The population on these waterways continues to expand exponentially. Green patches on spatial maps are steadily being replaced with shades of brown. Land in the peripheries of the villages and towns is converted from green cover to real estate. A study conducted by Syed Khurram Shahzad of Bahauddin Zakariya University, Multan, revealed that between 1980 and 2020, some 12,450 square kilometres, or 18.7 per cent, of Pakistan’s natural floodplains were lost to agricultural and urban land use. The percentage had climbed from 1.2pc in the 1980s to 7.5pc in the 2010s. According to the research, Punjab accounted for the largest share (45pc) of total encroachment. The Ravi and Chenab river basins were marked as intensively encroached areas.

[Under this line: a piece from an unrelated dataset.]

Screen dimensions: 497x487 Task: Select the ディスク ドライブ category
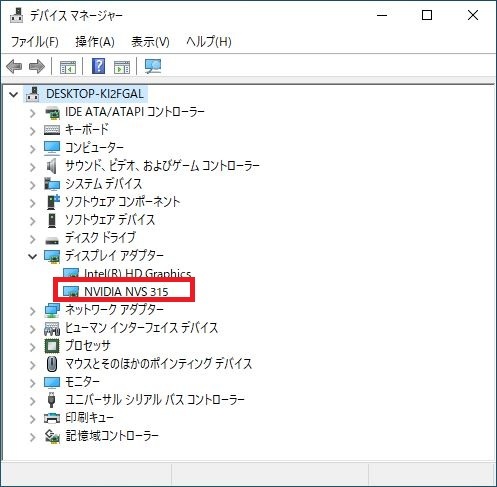[x=100, y=238]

The peri-urban areas of Lahore and Faisalabad saw a 320pc expansion in the urbanisation of floodplains. Sindh accounted for 32pc of the encroachment, mostly as agricultural and informal settlements. The research estimated that 6.2 million people lived directly on encroached floodplains, with another 12.8m settled slightly further but within the zones inundated during floods.

Last year, Punjab experienced calamitous transboundary floods. Encroachments on the Ravi and Chenab rivers and urban nullahs aggravated the intensity of the deluge, exposing the governance mess of decades. The Ravi overflowed its banks, flooding thoughtlessly built elite housing societies on the outskirts of Lahore. Urban drainage in Sialkot, Narowal, Gujranwala and several other cities was affected by encroachments. High-level officials, including the prime minister, attributed much of the devastation caused by the floods in Sialkot to encroachments on natural water channels. The PM announced a national campaign against haphazard construction around rivers, watercourses and streams. The authorities often issue resolute statements when disasters wreak havoc, but their words seldom see action as floods subside.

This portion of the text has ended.